Given instruction:
Format the listing below as a JSON list of strings, with one string for each line and no blank lines, and leave the pictures out.

[begin Entries provided]

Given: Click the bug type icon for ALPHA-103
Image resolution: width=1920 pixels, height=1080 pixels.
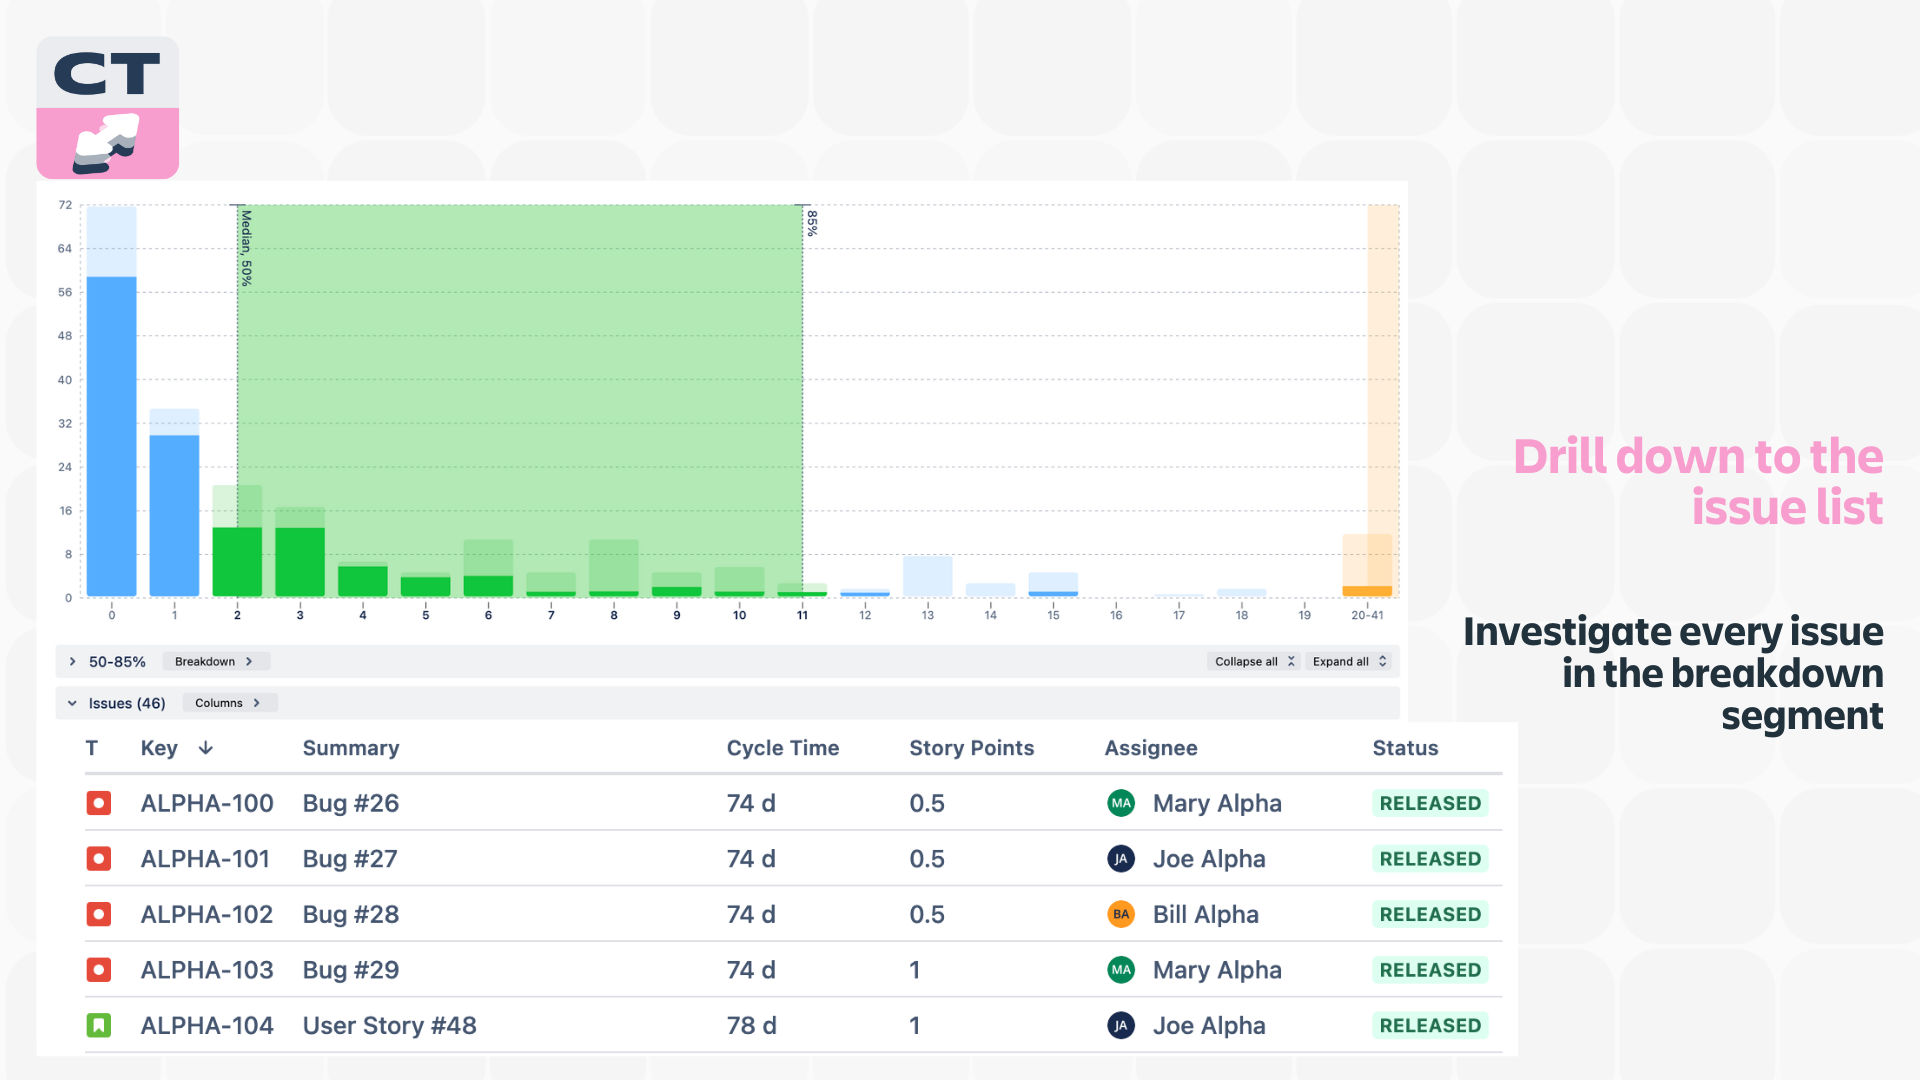Looking at the screenshot, I should point(99,970).
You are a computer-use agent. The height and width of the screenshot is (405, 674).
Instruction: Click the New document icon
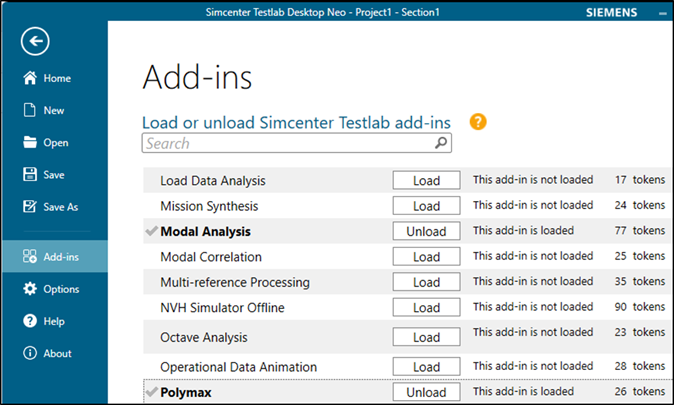30,110
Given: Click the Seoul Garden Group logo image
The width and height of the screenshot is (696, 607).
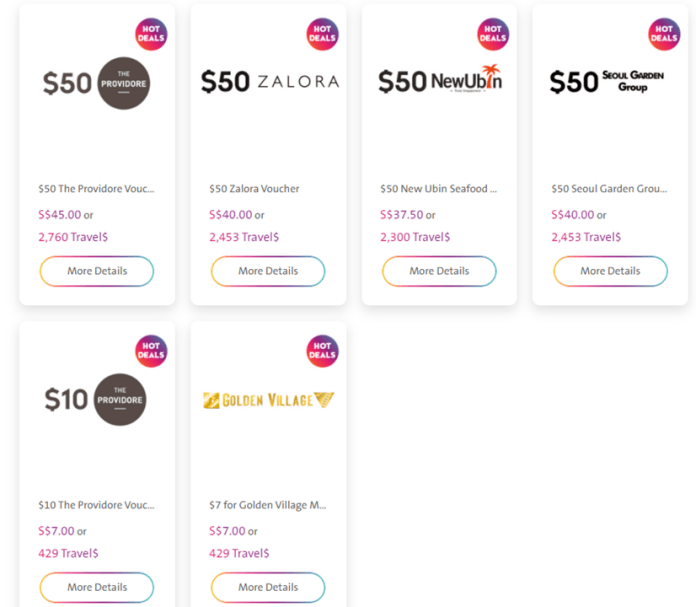Looking at the screenshot, I should click(607, 82).
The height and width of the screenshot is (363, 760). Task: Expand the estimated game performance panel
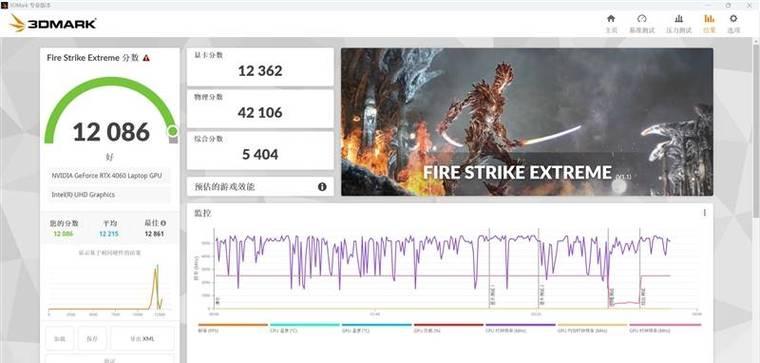(x=260, y=187)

[end Entries provided]

Output of the task:
[
  "Given: Click the bug type icon for ALPHA-103",
  "Image resolution: width=1920 pixels, height=1080 pixels.",
  "Looking at the screenshot, I should point(99,970).",
  "You are a computer-use agent. The height and width of the screenshot is (405, 674).",
  "Instruction: Click the New document icon",
  "30,110",
  "Given: Click the Seoul Garden Group logo image",
  "The width and height of the screenshot is (696, 607).",
  "Looking at the screenshot, I should click(607, 82).",
  "The height and width of the screenshot is (363, 760). Task: Expand the estimated game performance panel",
  "(x=260, y=187)"
]